ENUNCIADO DO EXERCÍCIO:
Resuma em duas frases o trecho sobre escolas de Mato Grosso batizadas com nomes de personalidades.

TRECHO DO TEXTO:
::::

Foto: Escola Estadual Ulisses Guimarães – Reprodução YouTube

Em Cuiabá, o professor João Crisóstomo de Figueiredo, o comunicador Malik Didier, a vereadora Ana Maria do Couto (Maí), o educador Leovegildo de Melo e o padre Wanir Delfino César – todos em memória – estão entre as personalidades da capital que nomeiam escolas da rede pública de educação de Mato Grosso.

Nas cidades do interior, nomes de expressão no país, como os dos políticos Tancredo Neves, Ulysses Guimarães e Filinto Müller, do educador Paulo Freire, do poeta Manoel de Barros, do ex-presidente Eurico Dutra e do compositor e poeta Vinícius de Moraes, também todos em memória, igualmente batizam escolas públicas no estado.

A prática é um ato de reconhecimento e homenagem àqueles que contribuíram com a educação e a sociedade. De alguma forma, de fato, tais personagens fizeram isso em vida. Porém, o que achei inusitado foi ver esses nomes acima destacados na lista das 101 escolas tradicionais que se converteram em escolas cívico-militares em MT.

A marca foi anunciada e comemorada recentemente pela Secretaria de Educação (Seduc). Desse total, 22 estão em Cuiabá. Nesse padrão, a escola possui uma equipe cívico-militar que cuida da disciplina, da busca ativa e de trabalhar valores com os alunos. Assim, o coordenador pedagógico e professores dedicam-se mais à parte pedagógica

De volta aos nomes, primeiro cruzei a vida dos cuiabanos com lembranças pessoais e a dos nacionais com as informações sobre cada um. Depois dei asas à imaginação para entender como se sentiriam ao saber do novo ‘status’ das unidades de ensino que batizam. Como se sabe, criado em 2019, esse padrão de escola é, atualmente, desaconselhado pelo MEC.

::::

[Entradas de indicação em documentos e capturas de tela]
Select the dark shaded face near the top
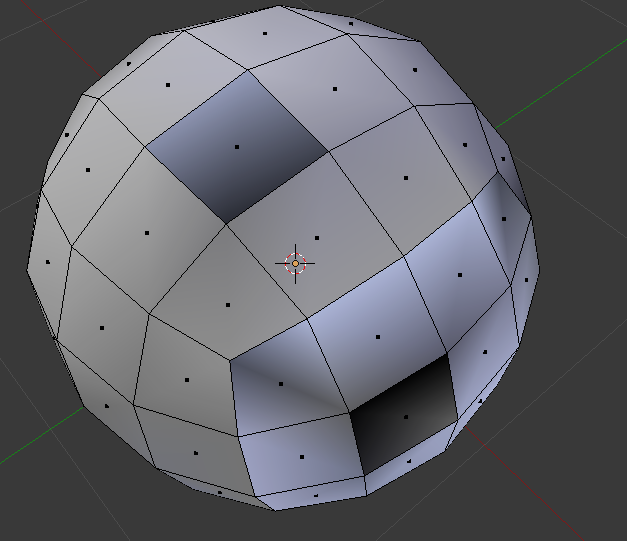The height and width of the screenshot is (541, 627). click(237, 147)
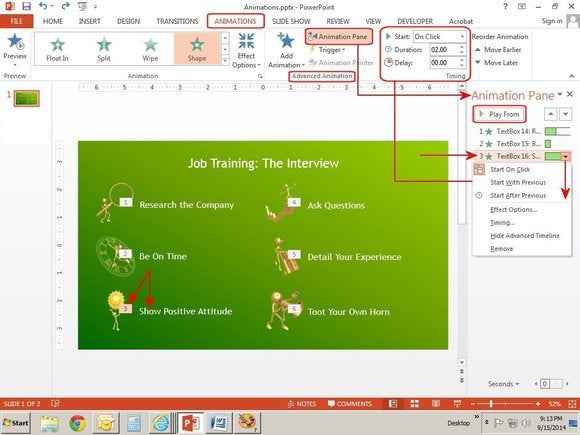Open the Add Animation gallery
Screen dimensions: 580x435
coord(286,50)
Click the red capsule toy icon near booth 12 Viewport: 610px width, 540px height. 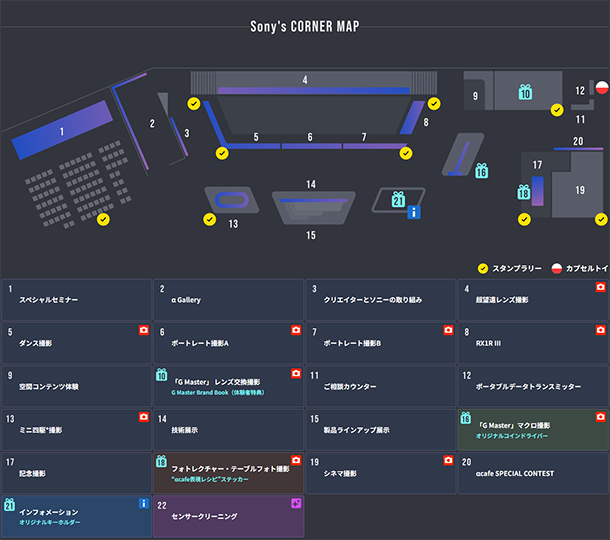(602, 88)
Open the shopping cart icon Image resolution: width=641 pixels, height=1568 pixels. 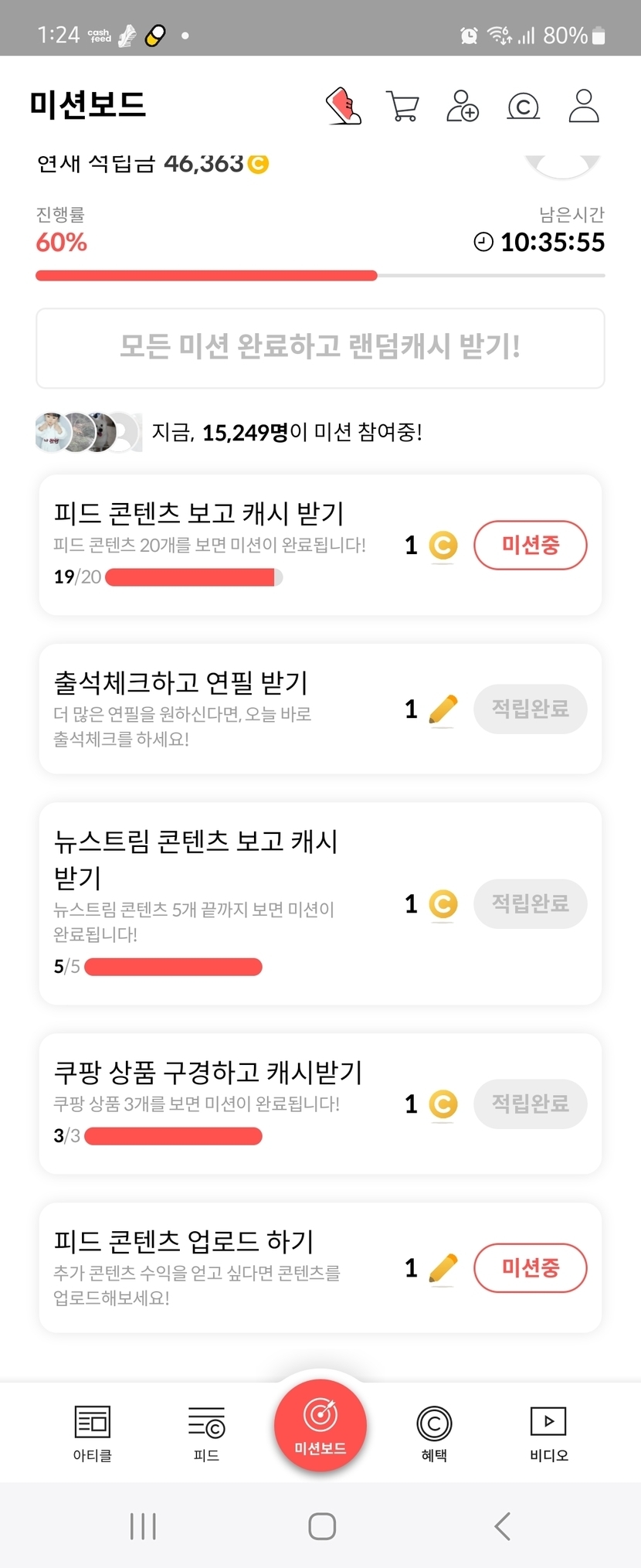coord(402,106)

::::

RESPOSTA À TAREFA:
Escolas públicas de Mato Grosso levam nomes de personalidades já falecidas, tanto de Cuiabá, como o professor João Crisóstomo de Figueiredo, quanto de expressão nacional, como Tancredo Neves e Paulo Freire, em reconhecimento a quem contribuiu com a educação e a sociedade. O trecho considera inusitado encontrar esses nomes na lista das 101 escolas tradicionais convertidas em escolas cívico-militares, marca anunciada pela Seduc para um padrão criado em 2019 e atualmente desaconselhado pelo MEC.